Como se puede comprobar, THE FALCON IN SAN FRANCISCO obedece a la descripción de una embarullada trama de alcance pulp, en la que la carencia de la más mínima inclinación por la verosimilitud o el desarrollo de sus personajes irá en contraposición por la presencia de arbitrarios giros en la narración, hasta el punto en que estos aparecerán casi siempre desprovistos de interés. Es decir, estamos ante un relato bastante chusco que busca jugar con tosquedad con la ambivalencia, en el que la tipología física de sus actores siempre irá ligada a su auténtica configuración como caracteres -atención al que encarna el ya veterano Robert Armstrong- y en donde todo parece responder a una determinada combinación de acción, suspense, humor y cinismo, combinado en una coctelera de complemento de programa doble, muy lejos por cierto, de títulos de similares características de producción producidos por Val Lewton, y dirigidos por un genio como Jacques Tourneur, o directores debutantes entonces tan brillantes como Mark Robson o Robert Wise.

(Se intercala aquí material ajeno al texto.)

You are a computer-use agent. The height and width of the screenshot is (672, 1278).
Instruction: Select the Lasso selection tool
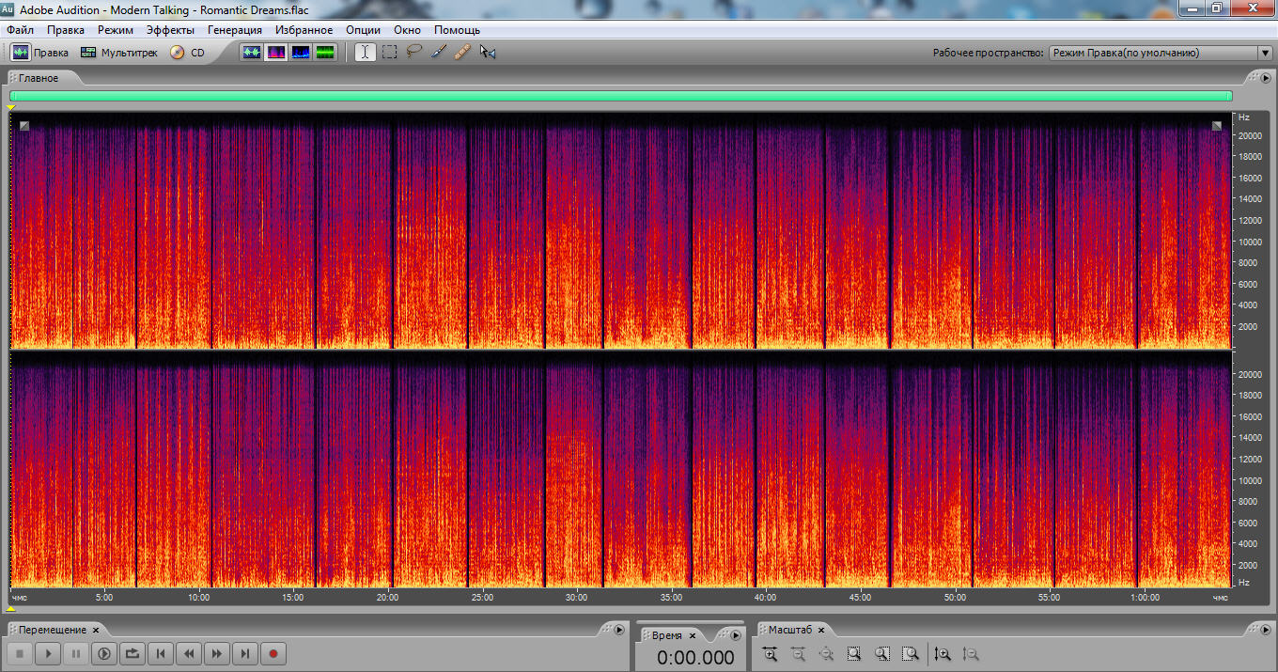click(413, 53)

¿Qué nos queda, pues, en THE FALCON IN SAN FRANCISCO digno de ser reseñado? Entiendo que Lewis supo desde el primer momento las escasas posibilidades que albergaba de sacar partido un relato centrado en potenciar un personaje con tan pocos matices. Por ello, intentó potenciar mediante su ya probado método de puesta en escena, las posibilidades dramáticas de aquellas secuencias dominadas por su tensión. Y hay que reconocer que dicho empeño permite salvar mínimamente la película de su más absoluta inanidad. Es cierto que tienen que transcurrir casi veinte minutos para que su metraje albergue un mínimo de interés, pero este empezará a aflorar en la secuencia en la que The Falcon -Lawrence- es obligado a ir a casa de Doreen. La planificación del director insuflará a ese forzado encuentro de cierta malignidad. Poco después, en la visita de Tom y Goldie a la verdadera mansión donde reside la niña, además de conocer a su hermana -Joan Marshall (Rita Corday)- permitirá al realizador a una brillante utilización del interior de la misma, otorgando una especial importancia escénica a sus escaleras centrales o al uso de las sombras. En realidad, puede decirse que dicho episodio casi parece un ensayo de las formas visuales que Lewis proporcionará a las ya casi inminentes MY NAME IS JULIA ROSS (1945) y, en menor medida, SO DARK THE NIGHT (1946), con las que nuestro cineasta probará de manera definitiva sus armas como brillante estilista del género. Más allá de un afortunado gag verbal protagonizado por el orondo Goldie en el pasillo de un hotel con una áspera limpiadora, lo cierto es que dentro del cúmulo de peripecias sin interés de la película, esta se cerrará con un eficaz desenlace en el interior de un buque que alberga una carga de contrabando. En ella aparecerá una curiosa subtrama jamás relacionada, como es la oculta relación mantenida entre Doreen y el joven Rickey (Carl Kent) quien, pese a su escasa presencia en pantalla, me parece con mucho, el personaje más inquietante de un relato que se olvida a los pocos minutos de haberse contemplado, sin el más mínimo entusiasmo. También en la RKO había mediocridades.